There are multiple alarms sounding, and I cannot tell what they all are. A cylinder of AR displays surrounds me, readouts and scanner and camera feeds and station reports. I did not ask for these, and they aren’t arranged how I’ve spent decades painstakingly sorting them. But they are here, and I try to make sense of what is happening.

“You’re awake! You’re awake!” A voice sounds around me. “Please, you need to move. Something is about to hit us!”

Us.

It doesn’t take my augmented level of intelligence to put that statement together.

My AI seed has sprouted.

I pushed my paws out, stretching with arch of my back that caused my tail to loll out over my shoulder. My maw opened in a yawn that probably lasted a good minute.

For some reason, I felt great. Like I’d slept for a week. There was something on the edge of my mind that hadn’t been there before. Something from a dream, maybe? It cut through the fog I’d been living in, and left my world shining around me.

“Please! There’s no time to be yawning!”

The voice was coming from the station’s walls. Same volume as the alarms, so probably the same tech. I meowed out something rude. “Calm down, you kit. It’s fine.”
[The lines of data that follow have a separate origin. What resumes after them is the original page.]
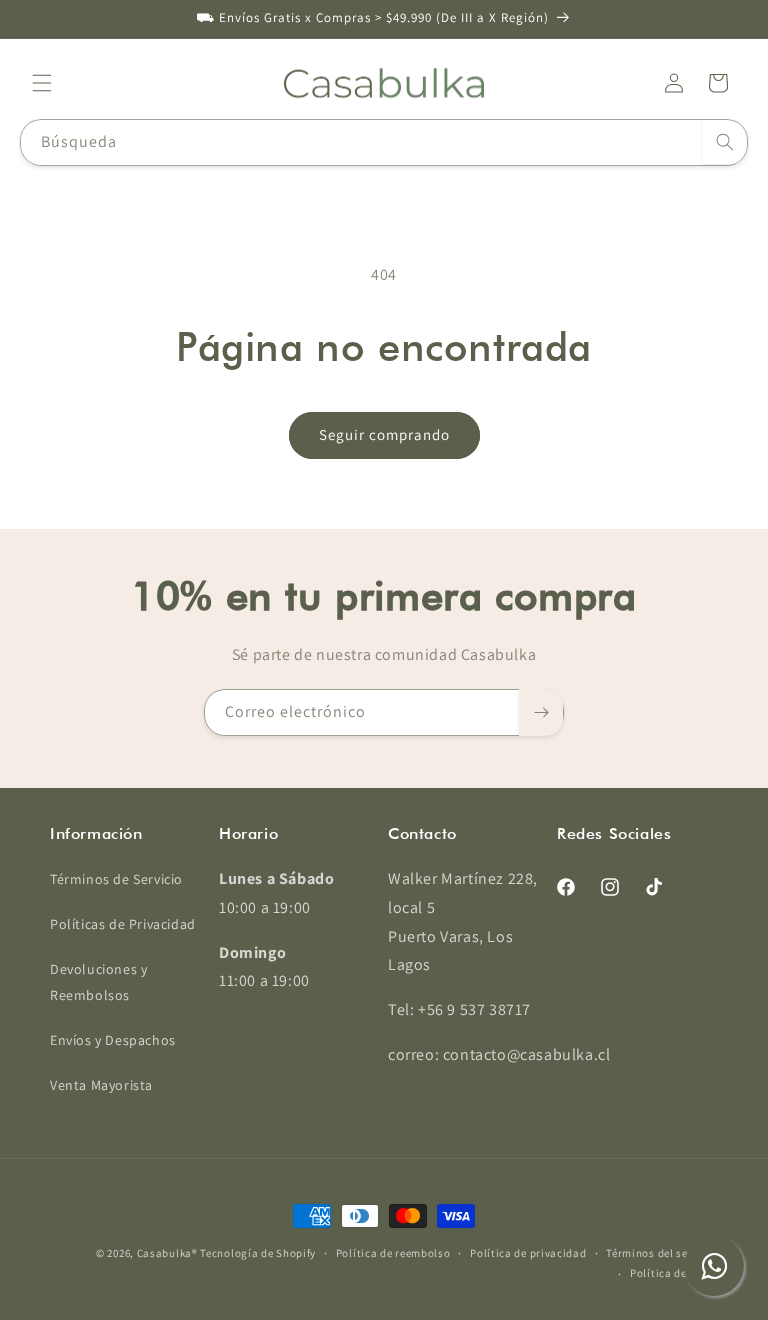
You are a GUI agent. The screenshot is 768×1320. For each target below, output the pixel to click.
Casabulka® (167, 1253)
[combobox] (384, 142)
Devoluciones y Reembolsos (98, 981)
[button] (42, 83)
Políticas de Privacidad (123, 924)
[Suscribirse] (541, 712)
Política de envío (674, 1273)
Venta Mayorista (101, 1085)
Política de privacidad (528, 1253)
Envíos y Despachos (113, 1040)
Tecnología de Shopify (258, 1253)
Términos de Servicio (116, 879)
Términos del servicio (662, 1253)
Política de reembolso (393, 1253)
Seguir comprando (384, 434)
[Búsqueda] (725, 142)
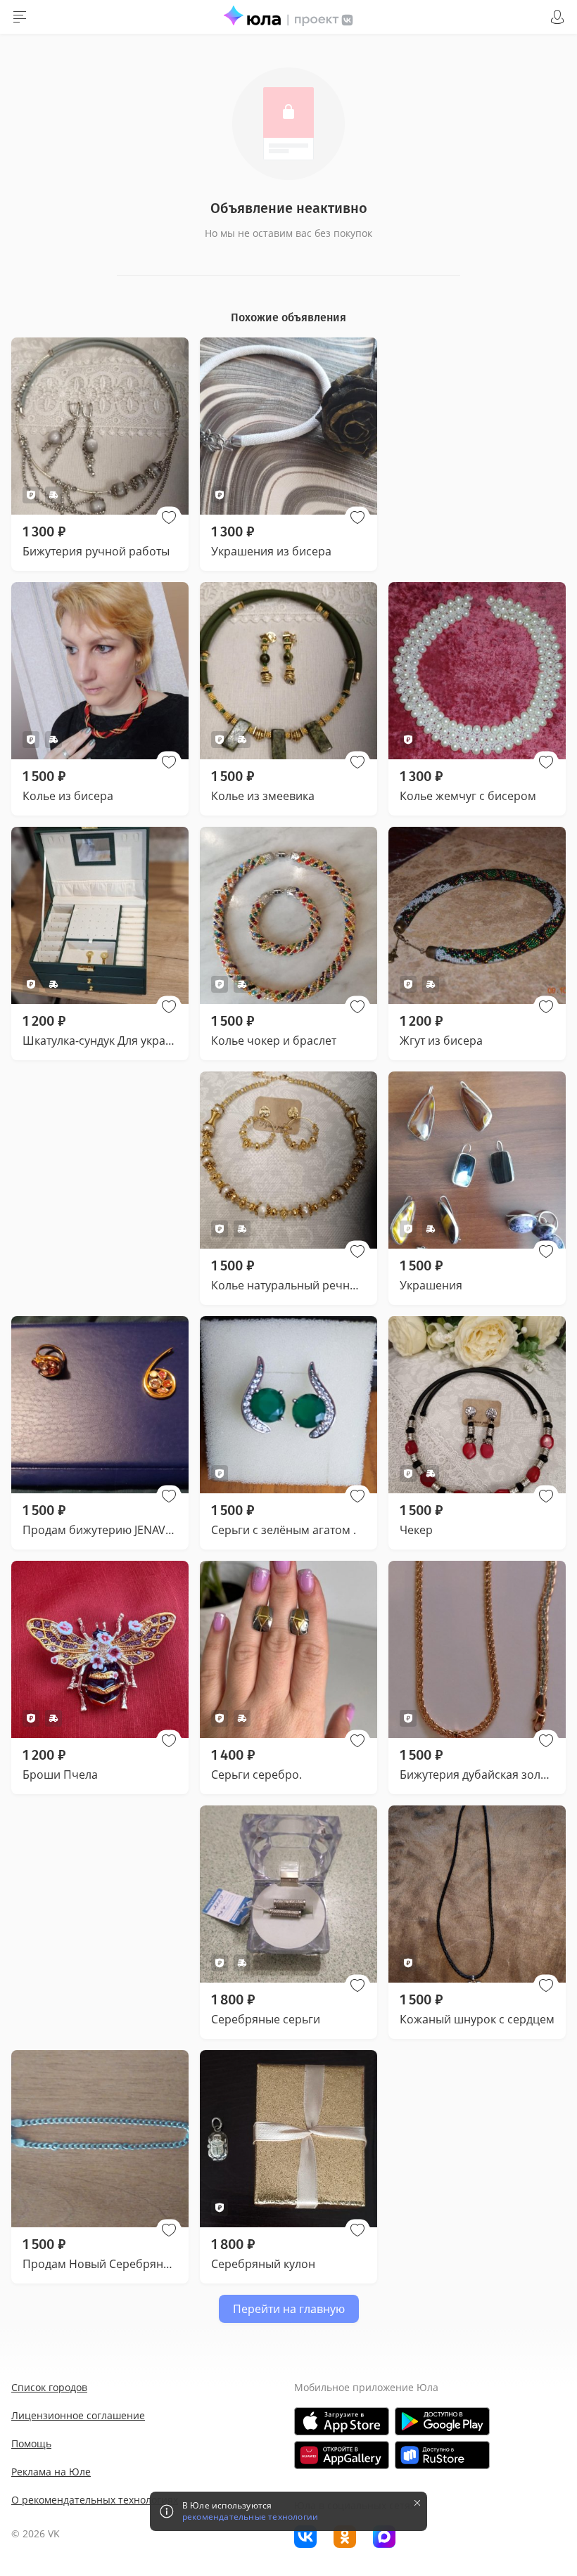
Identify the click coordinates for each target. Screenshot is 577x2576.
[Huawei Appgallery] (341, 2455)
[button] (169, 517)
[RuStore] (442, 2455)
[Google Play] (442, 2421)
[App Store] (341, 2421)
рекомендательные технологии (250, 2517)
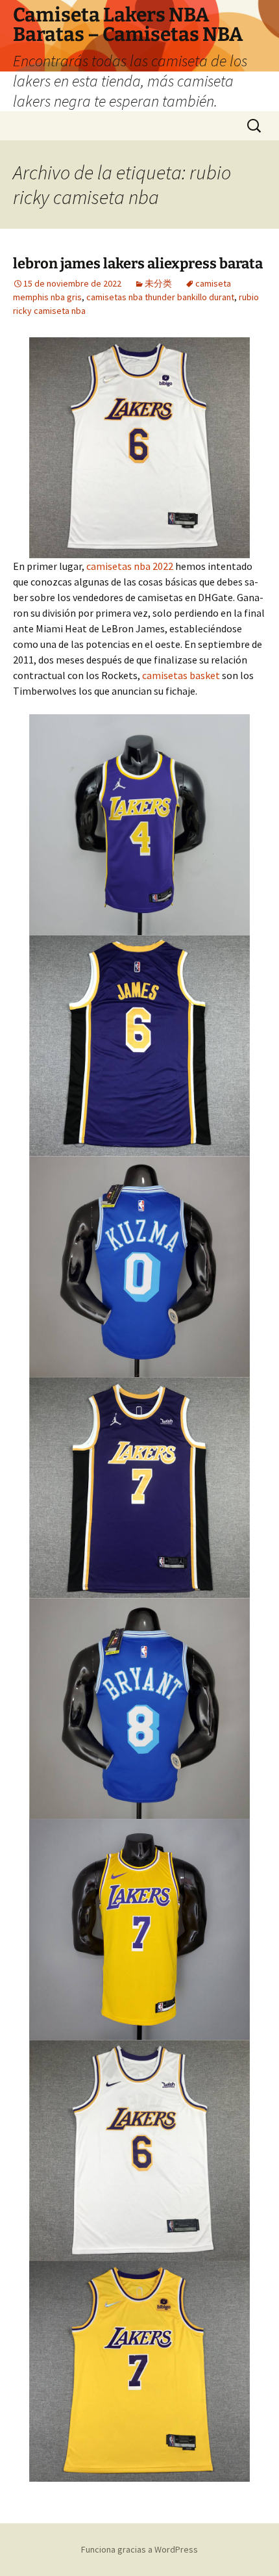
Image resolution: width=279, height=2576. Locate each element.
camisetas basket (181, 675)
I froze, as the words warbled into existence from the air around me. But the station’s newest AI didn’t seem to notice. “It’s not fine! We’re going to be hit!”

Experimentally, I mewl again, partially to answer, partially to test this out. “Not the first time something’s been about to hit us.” I say. My ‘voice’ even sounds as exasperated as I do. It’s… what is this?

“It’s the first time a *ship* has been about to hit us!” The AI yells from the walls.

Okay.

Well.

They have me there.

I hiss an order at the AR displays the AI has clouded my vision with, reconfiguring them so that I have a clear view of where I’m running.

And then, I start running. Because that’s what you do in a situation like this, where all your controls are scattered across ten miles of hallway, and you need to get to either comms, weapons, shields, or escape pod in a hurry.

“Okay. I’m awake.” I ‘say’, still trying to figure this out as I run. “So are you. Hello! I’m Lily Ad-Alice! Nice to meet you! How screwed are we?”

Even as I ask the question, I feel like I already know the answer.